*** Block opens ***

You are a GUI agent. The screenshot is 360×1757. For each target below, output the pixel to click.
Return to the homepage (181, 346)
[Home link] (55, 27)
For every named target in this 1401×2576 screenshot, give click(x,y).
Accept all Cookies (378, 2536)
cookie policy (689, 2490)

*** Block closes ***

### What is needed:
Print exactly, and only, the lines from the line containing "For every named" through the final line of the records, both included.

### Answer to this task:
For every named target in this 1401×2576 screenshot, give click(x,y).
Accept all Cookies (378, 2536)
cookie policy (689, 2490)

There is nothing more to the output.